Comparative Analysis
Additional drama films include Eye for an Eye, South Pacific and Kiss of the Spider Woman. For more Lu Chuan analyses, see Chronicles of the Ghostly Tribe.
Plot Points by Act
Act I
SetupStatus Quo
December 1937: Chinese soldiers defend Nanjing against the advancing Japanese army. The city is still intact, soldiers have hope, and defensive positions are maintained. This establishes the "before" state of organized resistance and urban civilization.
Theme
A soldier or officer states the impossibility of defending the city, yet speaks of duty and humanity amid war. The thematic question: Can humanity survive when civilization collapses?
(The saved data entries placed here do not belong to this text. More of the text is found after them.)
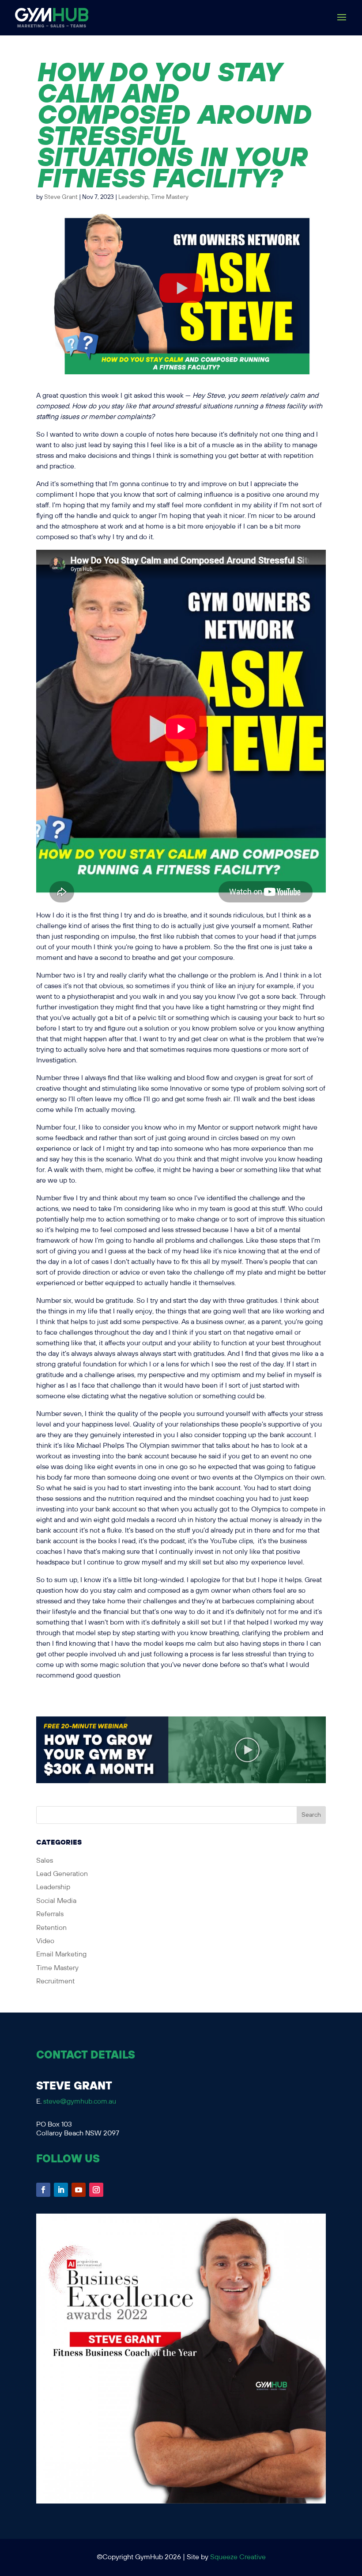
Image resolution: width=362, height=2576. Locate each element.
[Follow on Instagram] (96, 2190)
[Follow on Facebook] (43, 2190)
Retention (51, 1928)
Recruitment (55, 1981)
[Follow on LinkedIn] (61, 2190)
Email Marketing (61, 1954)
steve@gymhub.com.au (79, 2101)
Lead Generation (62, 1874)
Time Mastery (170, 197)
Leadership (133, 197)
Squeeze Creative (238, 2557)
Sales (44, 1860)
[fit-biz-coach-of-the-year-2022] (181, 2501)
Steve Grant (61, 197)
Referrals (50, 1914)
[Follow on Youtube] (79, 2190)
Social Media (56, 1901)
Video (45, 1941)
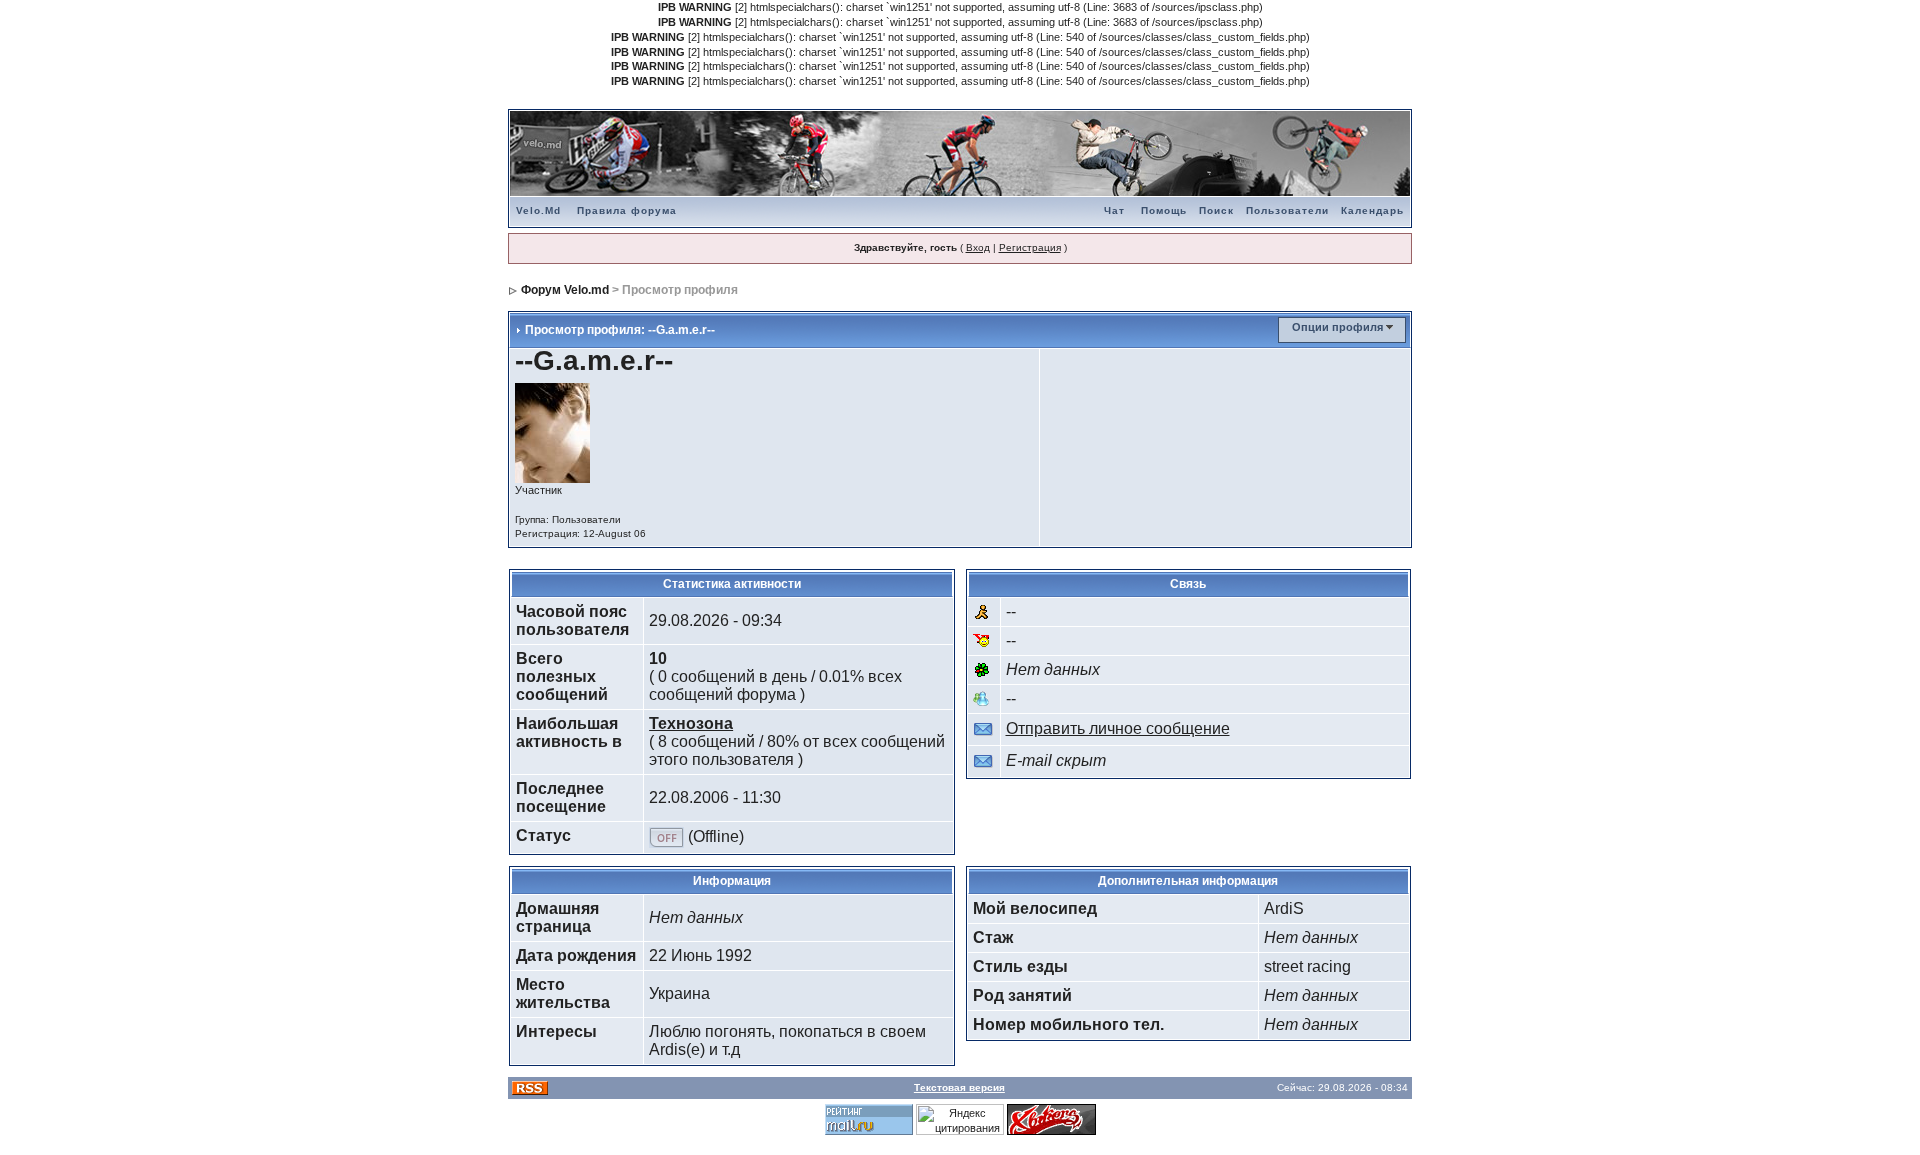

What does it mean to remain human in inhumane circumstances?
Worldbuilding
Establish the ensemble: Chinese soldiers defending positions, Japanese forces advancing, civilians fleeing, and the International Safety Zone being prepared. We meet Lu Jianxiong (soldier), Kadokawa (Japanese soldier), John Rabe, and others who will carry the narrative.
Disruption
The fall of Nanjing: Chinese defenses collapse and Japanese forces breach the city walls. The organized military resistance ends. The status quo of "war with rules" is shattered, beginning the descent into massacre.
Resistance
Chaos and flight: soldiers shed uniforms, civilians flood the Safety Zone, Japanese troops enter the city. Characters debate impossible choices—surrender, hide, fight, flee. The Safety Zone becomes the only hope, though its protection is uncertain.
Act II
ConfrontationFirst Threshold
Japanese military formally occupies Nanjing and systematic violence begins. The massacre phase commences with organized executions of POWs. Characters cross into a new reality: this is not war but extermination. Survival requires different rules.
Mirror World
Focus on Kadokawa, a Japanese soldier who shows discomfort with the atrocities. His humanity and growing horror mirror the film's central question. He represents the possibility of conscience within the machinery of genocide. His arc will carry the thematic burden.
Premise
The full horror unfolds: mass executions, rape, arbitrary killings, and the Safety Zone under siege. Characters navigate impossible moral terrain—prostitution for protection, hiding identities, witnessing atrocities. This is "what the film is about": sustained inhumanity and attempts to preserve dignity.
Midpoint
A false hope collapses: perhaps a promise of safety is broken, or a major character's protection fails. The Japanese command tightens control, making clear that the nightmare will not end soon. Stakes escalate—survival becomes even less certain.
Opposition
Increasing brutality and desperation: the Safety Zone's resources dwindle, Japanese soldiers hunt for "comfort women," executions continue. Characters face impossible choices. Kadokawa's internal conflict deepens. Humanity is tested to breaking point.
Collapse
A central character dies—likely a woman forced into sexual slavery, or a protector figure who sacrifices themselves. This death embodies the "whiff of death" and represents the complete loss of innocence and hope. The massacre has consumed everything.
Crisis
The emotional aftermath of the Collapse. Survivors process unbearable loss. Kadokawa confronts his complicity. The darkness is complete—there is no rescue coming, no justice, only endurance. Characters sit in the rubble of civilization.
Act III
ResolutionSecond Threshold
Synthesis of understanding: characters recognize that survival itself is resistance, that bearing witness matters, that small acts of humanity are meaningful even when they cannot stop the horror. Acceptance of what cannot be changed, commitment to what can.
Synthesis
Final movements: Kadokawa's fate resolves (likely suicide as his only escape from complicity), remaining characters endure or perish, the Safety Zone persists though diminished. The massacre continues but the narrative arcs complete—showing who lived, who died, what was preserved.
Transformation
Final image: likely ruins, survivors in the Safety Zone, or a memorial gesture. Contrasts with the opening's intact city and organized defense. Transformation is negative—civilization destroyed, innocence lost—but witnesses survive to remember. The question "can humanity endure?" is answered: barely, but yes.